Software tools have been developed to help determine patient ability to pay (these access credit data), to identify available sources of third-party payment, and to streamline the revenue cycle for self-pay and other patients. These tools can help establish patient ability to pay, and minimize uncompensated care - particularly bad debt for patients eligible for charity care.

Other tools are available to help document and report community benefit. The time is right to assess these tools, which will be updated to provide documentation needed for Schedule H.

8. Review all contracts and arrangements between the hospital and other entities, to assess whether documentation supports that community benefit is being provided.

From experience, many hospitals provide community benefit through contracts with other entities. Examples include affiliation agreements with medical schools (which include education costs, research support, explicit medical school support, and frequently also payments for indigent care), contracts with hospital-based and other physicians (to support charity care they are providing), and joint venture agreements. If community benefit is being provided through these arrangements, contracts should segregate and specify such activities, improving the "audit trail" for amounts reported in Schedule H.

9. Identify questions for which the hospital may not have satisfactory answers (e.g., "How do you assess community needs?") and develop plans for these areas.
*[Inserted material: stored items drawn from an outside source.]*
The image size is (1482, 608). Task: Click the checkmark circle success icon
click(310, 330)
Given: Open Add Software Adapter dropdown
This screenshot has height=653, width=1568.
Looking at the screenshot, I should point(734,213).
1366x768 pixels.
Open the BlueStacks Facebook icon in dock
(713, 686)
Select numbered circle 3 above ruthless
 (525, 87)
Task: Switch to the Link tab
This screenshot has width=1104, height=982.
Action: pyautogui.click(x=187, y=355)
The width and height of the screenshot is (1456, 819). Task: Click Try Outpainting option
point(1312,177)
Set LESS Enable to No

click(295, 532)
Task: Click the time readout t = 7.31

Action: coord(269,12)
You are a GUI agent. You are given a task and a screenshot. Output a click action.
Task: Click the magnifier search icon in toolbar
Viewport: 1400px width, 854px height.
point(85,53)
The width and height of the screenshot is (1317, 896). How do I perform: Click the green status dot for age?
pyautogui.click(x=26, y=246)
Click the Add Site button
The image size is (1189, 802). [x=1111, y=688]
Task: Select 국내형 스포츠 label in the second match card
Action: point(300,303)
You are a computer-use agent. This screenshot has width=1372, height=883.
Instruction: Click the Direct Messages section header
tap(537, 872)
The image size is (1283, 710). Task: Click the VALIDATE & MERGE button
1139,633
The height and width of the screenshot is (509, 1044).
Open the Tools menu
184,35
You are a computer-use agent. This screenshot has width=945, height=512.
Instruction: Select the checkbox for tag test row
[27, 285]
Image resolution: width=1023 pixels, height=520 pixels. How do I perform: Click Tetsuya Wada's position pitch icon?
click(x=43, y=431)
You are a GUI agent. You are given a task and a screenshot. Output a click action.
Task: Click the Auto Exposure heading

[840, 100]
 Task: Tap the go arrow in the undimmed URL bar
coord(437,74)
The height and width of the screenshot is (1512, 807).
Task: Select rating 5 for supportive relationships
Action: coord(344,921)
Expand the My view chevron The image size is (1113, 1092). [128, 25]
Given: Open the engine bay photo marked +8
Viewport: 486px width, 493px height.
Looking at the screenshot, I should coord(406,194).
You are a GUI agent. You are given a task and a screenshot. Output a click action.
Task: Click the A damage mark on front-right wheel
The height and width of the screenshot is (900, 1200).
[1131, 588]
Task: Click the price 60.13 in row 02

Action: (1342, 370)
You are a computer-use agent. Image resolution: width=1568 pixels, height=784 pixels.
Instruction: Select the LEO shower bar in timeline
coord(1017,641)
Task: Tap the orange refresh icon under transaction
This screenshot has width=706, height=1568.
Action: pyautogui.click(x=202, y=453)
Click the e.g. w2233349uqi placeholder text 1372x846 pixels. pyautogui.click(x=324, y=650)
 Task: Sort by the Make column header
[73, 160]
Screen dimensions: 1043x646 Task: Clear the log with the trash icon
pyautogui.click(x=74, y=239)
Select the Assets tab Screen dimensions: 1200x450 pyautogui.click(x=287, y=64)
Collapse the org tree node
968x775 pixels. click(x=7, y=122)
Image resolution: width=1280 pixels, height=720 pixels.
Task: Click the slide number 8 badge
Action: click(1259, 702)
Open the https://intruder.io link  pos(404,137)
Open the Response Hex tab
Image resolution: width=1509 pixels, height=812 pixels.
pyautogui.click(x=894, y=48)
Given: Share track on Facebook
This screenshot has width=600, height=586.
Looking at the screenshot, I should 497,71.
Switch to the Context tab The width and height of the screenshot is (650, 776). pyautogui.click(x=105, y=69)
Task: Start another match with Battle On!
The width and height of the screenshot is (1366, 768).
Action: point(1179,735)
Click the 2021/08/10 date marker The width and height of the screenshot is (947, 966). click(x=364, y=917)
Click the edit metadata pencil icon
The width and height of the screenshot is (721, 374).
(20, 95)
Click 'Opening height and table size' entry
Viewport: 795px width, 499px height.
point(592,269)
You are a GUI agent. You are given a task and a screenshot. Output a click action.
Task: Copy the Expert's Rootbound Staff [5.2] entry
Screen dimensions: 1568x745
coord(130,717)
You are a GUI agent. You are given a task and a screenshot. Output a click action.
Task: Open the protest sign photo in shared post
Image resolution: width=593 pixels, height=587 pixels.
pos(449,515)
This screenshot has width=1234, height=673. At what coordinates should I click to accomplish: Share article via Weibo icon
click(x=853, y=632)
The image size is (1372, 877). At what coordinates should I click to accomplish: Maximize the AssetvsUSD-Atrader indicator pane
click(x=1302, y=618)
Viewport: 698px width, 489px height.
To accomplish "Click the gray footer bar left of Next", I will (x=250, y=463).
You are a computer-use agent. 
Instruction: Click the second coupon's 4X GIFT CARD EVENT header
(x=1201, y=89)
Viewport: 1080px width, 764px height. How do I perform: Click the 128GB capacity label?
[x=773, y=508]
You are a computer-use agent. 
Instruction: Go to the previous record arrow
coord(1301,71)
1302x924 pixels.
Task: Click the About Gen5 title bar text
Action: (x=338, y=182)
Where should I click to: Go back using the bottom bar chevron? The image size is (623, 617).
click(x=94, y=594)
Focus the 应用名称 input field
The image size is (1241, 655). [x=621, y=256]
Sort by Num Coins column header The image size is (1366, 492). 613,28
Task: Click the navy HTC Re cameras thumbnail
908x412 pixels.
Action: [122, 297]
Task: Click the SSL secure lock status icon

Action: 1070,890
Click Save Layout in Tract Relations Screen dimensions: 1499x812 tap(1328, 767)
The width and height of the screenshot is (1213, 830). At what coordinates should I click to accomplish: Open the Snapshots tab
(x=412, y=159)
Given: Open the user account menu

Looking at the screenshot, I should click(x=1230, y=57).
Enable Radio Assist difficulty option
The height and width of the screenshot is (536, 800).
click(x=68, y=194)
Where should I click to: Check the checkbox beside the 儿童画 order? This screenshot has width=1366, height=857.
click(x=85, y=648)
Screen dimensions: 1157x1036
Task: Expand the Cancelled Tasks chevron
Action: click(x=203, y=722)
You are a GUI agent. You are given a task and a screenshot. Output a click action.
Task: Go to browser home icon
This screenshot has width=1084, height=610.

While reviewing Schedule H, if your response to any question is "I don't know," then planning that would lead to specific answers is warranted. For example, one question asks how the hospital assesses community health care needs. Hospitals that have conducted or participated in needs assessments can answer this question readily. Others can obtain needs information from local health departments. Those that never have assessed community health care needs (or whose assessments are outdated) can access resources that have been organized by the Association for Community Health Improvement (ACHI) on a newly published website and/or initiate the assessment process.

10. Develop an overall work plan that is ready to "execute" upon issuance of draft instructions.

Once the instructions are issued, several open questions will be addressed (for example, how community benefit provided by joint ventures should be included in Schedule H). Having a work plan that indicates the role to be played by key staff and Board members will be helpful. Watch for guidance from the newly formed 990 Coalition for Hospitals, the Catholic Health Association, and others for tasks and elements to include in work plans.

11. Consider on a preliminary basis whether to complete the full Schedule H for tax year 2008, to use 2008 as an internal "dry run," or to wait for the tax year 2009 filing.

Most Schedule H requirements are optional for Tax Year 2008. Only two are optional thereafter. Hospitals can fill out Schedule H for 2008 and then decide later to submit all or only portions of requested information. The 2008 tax year thus can serve as a "dry run."

12. Organize and, if necessary, obtain outside resources to help with the new requirements.

Consulting, law, tax, and accounting firms are studying the new requirements and are building expertise to help with needs assessment, accounting, charity care policies, and related matters. Watch for guidance from these firms, state and national associations, and the IRS in working to comply with the new requirements.

The new 990 and Schedule H provide hospitals with an opportunity to document how they serve their communities, advance knowledge, and demonstrate charitable purpose. Planning can begin now, even before the instructions are available for comment and review.